Why not support tensor model parallel?

Question

Why not support tensor model parallel?

Closed this issue 10 months ago · 7 comments

After looking at the code, neither moe nor dmoe support tensor-model-parallel.
@tgale96

Answer 1 · 2023-11-21T12:10:22.000Z

Does args.moe_weight_parallelism represent tensor-model-parallel？

Answer 2 · 2023-11-21T14:26:34.000Z

Hi! The weight parallelism argument turns on sharded data parallelism. If you set the expert parallelism arguments such that there is <1 expert per device we'll use tensor parallelism on top of expert parallelism. I hope this helps! Let me know if there are other features you're looking for!

Answer 3 · 2023-11-22T01:58:54.000Z

@tgale96
Thanks for your reply, I understand.
Does the current code now support the logic of using tensor parallelism when there is <1 expert per device?

Answer 4 · 2023-11-22T04:43:41.000Z

The expert_sharding_degree shard the tensor when experts is less than expert_parallel_world_size.
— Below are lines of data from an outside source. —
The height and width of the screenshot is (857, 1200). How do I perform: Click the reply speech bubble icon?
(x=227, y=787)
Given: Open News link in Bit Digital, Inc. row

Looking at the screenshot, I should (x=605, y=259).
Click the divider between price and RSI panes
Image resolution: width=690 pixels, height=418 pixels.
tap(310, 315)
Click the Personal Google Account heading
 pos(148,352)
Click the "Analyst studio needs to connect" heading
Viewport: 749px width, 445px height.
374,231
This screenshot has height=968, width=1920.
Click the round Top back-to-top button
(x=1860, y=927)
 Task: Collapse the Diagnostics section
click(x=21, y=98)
Therefore, the current code seems to support tensor parallelism.
Is my understanding correct?
@tgale96

Answer 5 · 2023-11-22T05:25:05.000Z

If I don't want to use expert parallelism and instead want to directly use tensor parallelism, it should be theoretically possible, even though the current code doesn't support it, right?

Answer 6 · 2023-11-22T14:48:46.000Z

The sharding when expert sharding degree is less than expert parallel world size is expert model parallel sharding. If you don't want to use expert model parallelism and want to use tensor parallelism that would be a feature we'd have to implement separately. There is no theoretical limitation to having something like Megatron-style tensor model parallelism.

Answer 7 · 2023-11-23T01:29:37.000Z

Thanks for your reply